It's a question the president seemed to ask, but did not try to answer directly Sunday night as he spoke at an emotional memorial service for 20 children, babes really, gunned down in cold blood by a 20-year-old madman.

Certainly the Republican-controlled House of Representatives won't help. Even before these first-graders could be buried in Newtown, Conn., some GOP stalwarts had begun defending their gun-lobby patrons. Some called for better-armed teachers, schools turned to fortresses.

"I wish to God (the principal) had had an M4 in her office, locked up, so when she heard gunfire she pulls it out ... and takes him out, takes his head off before he can kill those precious kids," Texas Republican Rep. Louie Gohmert reportedly told Fox News Sunday.

Speaking as a Fox News host, former Arkansas Gov. Mike Huckabee, said "laws don't change this kind of thing." Then he added, "We ask why there's violence in our schools, but we've systematically removed God from our schools. Should we be so surprised that schools would become a place of carnage?"

That's right. He blamed godlessness, not guns.

And just the day before Adam Lanza blasted himself into a sealed school to kill indiscriminately, Michigan lawmakers passed a bill that, The New York Times reports, "would allow people to carry concealed weapons in schools."

What's next? Will the gun zealots propose taking kindergarteners out to the shooting range for gym class? Ask them to carry concealed weapons in their Mickey Mouse lunch boxes? All in the name of self-protection?

How did this country get so far off course in its definition of freedom?

Clearly, it will be up to Democrats to show the guts and expend the political capital needed to slow the gun violence that is endemic in America today. And clearly they will fail unless Barack Obama directly leads their charge.

It won't be easy, though in his words of solace in Newtown, the president seemed to show a sense of resolve.

"We can't tolerate this any more," he said. "These tragedies must end. And to end them we must change."

Indeed, we must. For years, Congress has stood mostly mute while the money and propaganda machine of the National Rifle Association has rallied the right and silenced spineless Democrats.

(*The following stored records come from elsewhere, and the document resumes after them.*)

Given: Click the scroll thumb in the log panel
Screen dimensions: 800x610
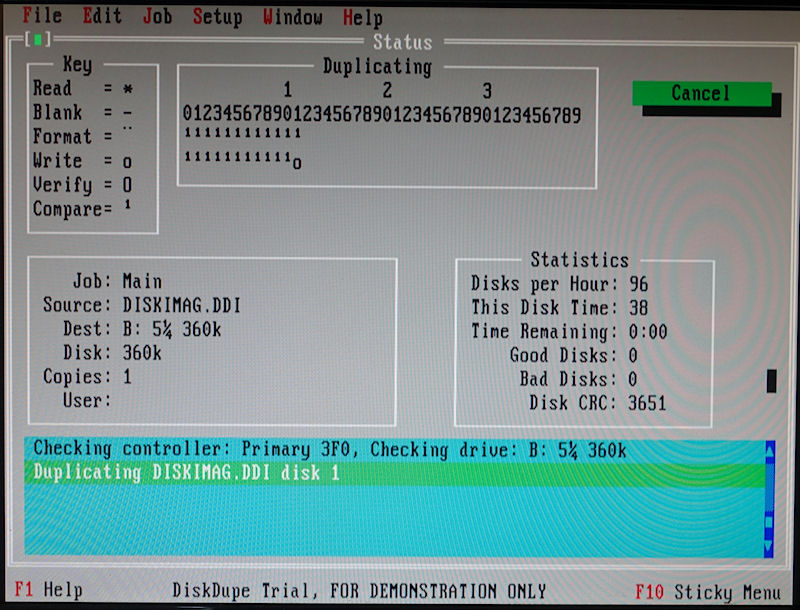Looking at the screenshot, I should [x=768, y=521].
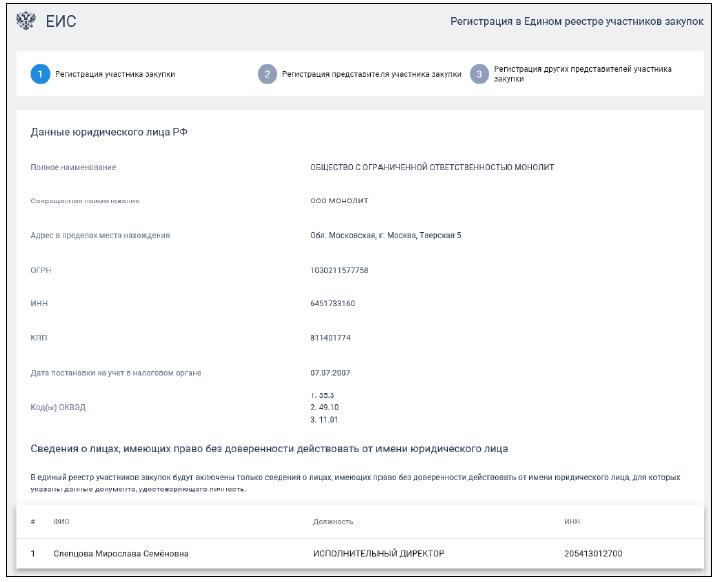Viewport: 718px width, 582px height.
Task: Open 'Регистрация представителя участника закупки' step
Action: 371,74
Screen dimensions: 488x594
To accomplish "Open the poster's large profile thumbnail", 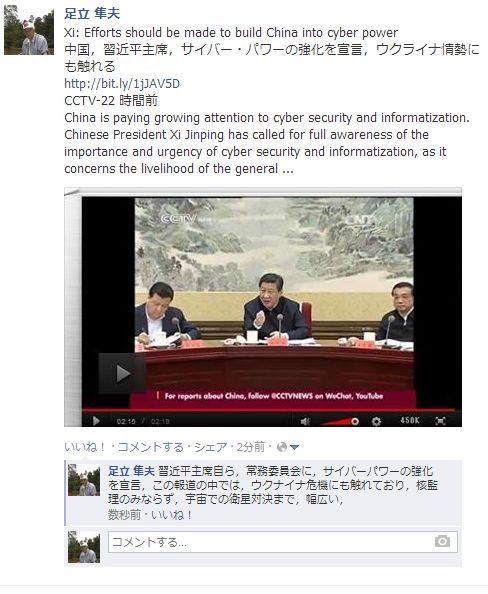I will click(29, 30).
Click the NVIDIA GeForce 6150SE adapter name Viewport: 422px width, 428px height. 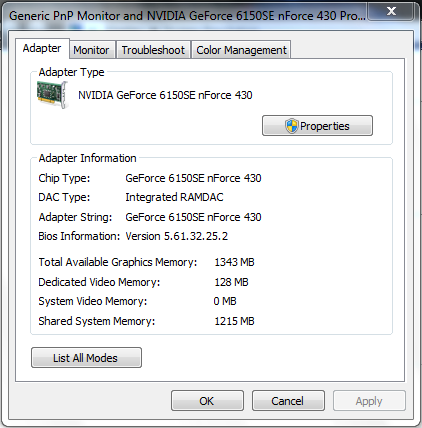point(165,95)
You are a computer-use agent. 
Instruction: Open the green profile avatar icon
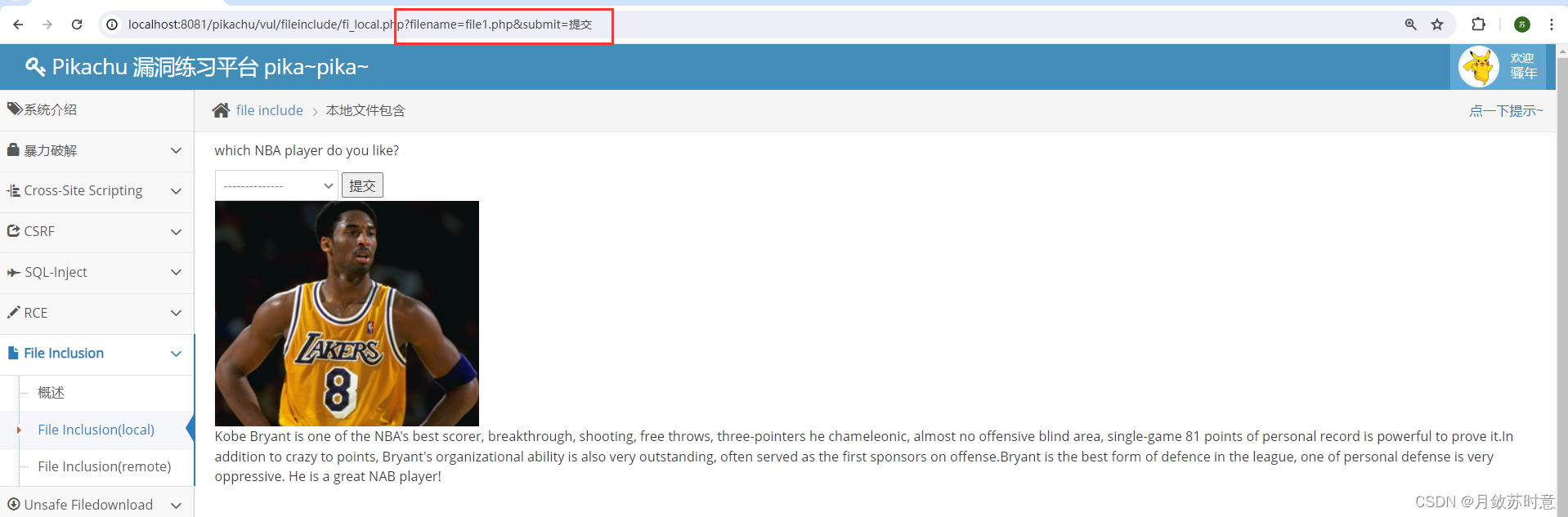(x=1522, y=25)
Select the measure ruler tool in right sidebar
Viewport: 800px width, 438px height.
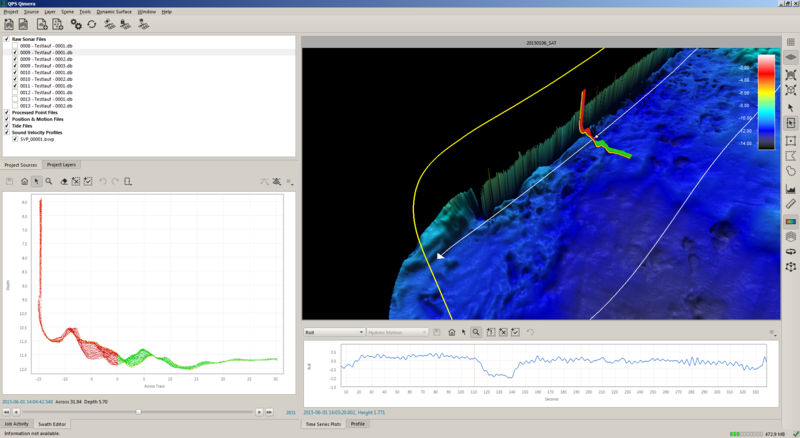(791, 203)
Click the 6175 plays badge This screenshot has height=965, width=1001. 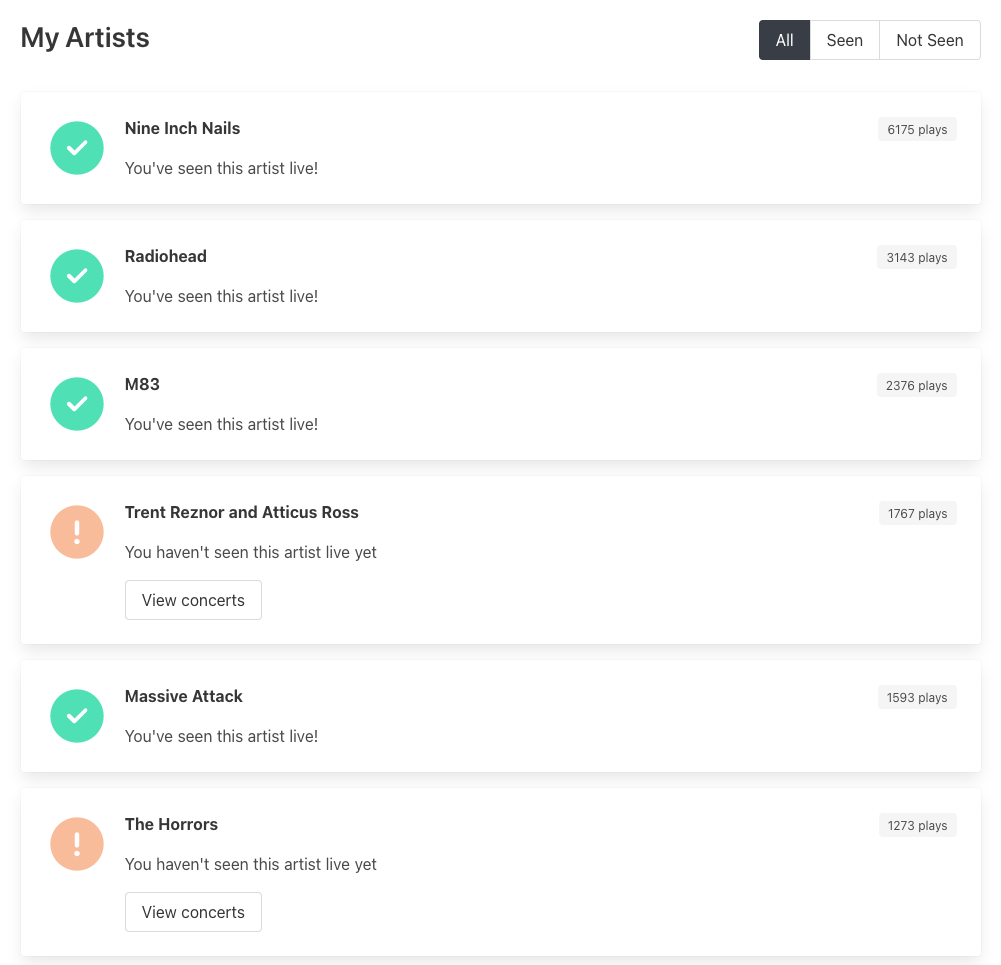pos(916,128)
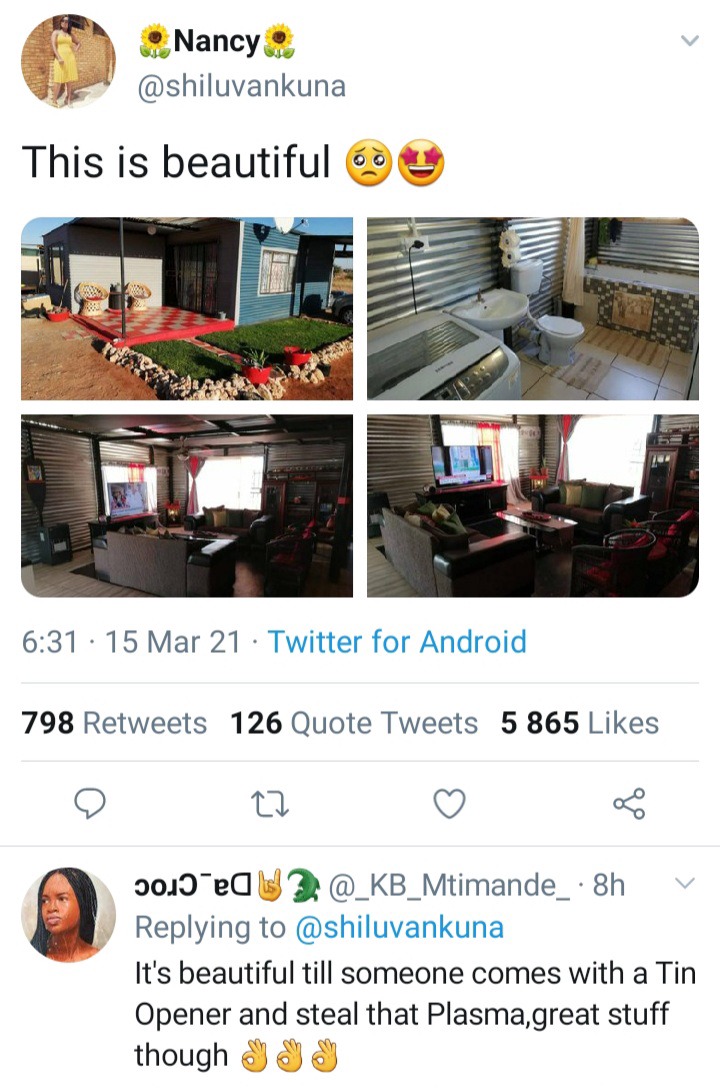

As Charles Blow wrote in The Times on Saturday, only 43 percent of Americans polled by Gallup a year ago thought it wise to ban assault rifles like the one used to kill the students and six adults at Sandy Hook Elementary School as well as the killer's own mother. Some 53 percent said "no" to such a ban. (For the record, the Founding Fathers could not have imagined common people packing weapons similar to those which our soldiers use in Afghanistan, guns that can spray dozens of lethal bullets at the touch of a trigger without the need to reload.)

There are times true leaders must ignore the polls. This is one. Only the president, if he chooses, is capable of seizing the bully pulpit to lead the people, if necessary, right to the doors of our do-nothing Congress that let an assault weapons ban expire a decade ago.

Though the issue of gun control was virtually invisible in this year's presidential campaign, historic events can and should change presidential agendas. It is a fact of which President Obama seemed mindful Sunday night.

"I'll use whatever power this office holds to engage my fellow citizens in an effort aimed at preventing more tragedies like this," he said. "Because what choice do we have? Are we really prepared to say that we're powerless in the face of such carnage? That the politics are too hard?"

For years in fact -- after Virginia Tech, after Tucson, after Aurora, Colo. -- the politics have been too hard. And whether the president will lead and sustain efforts to ban America's most lethal guns remains to be seen.

But the events of last week should leave him, and any other elected politicians not bought and sold by the NRA, no room for moral vacillation.

On Friday, in a bucolic town in the Connecticut countryside, 20 innocents -- sons and daughters, grandchildren and siblings -- were riddled with bullets before they could finish the first half of the first grade.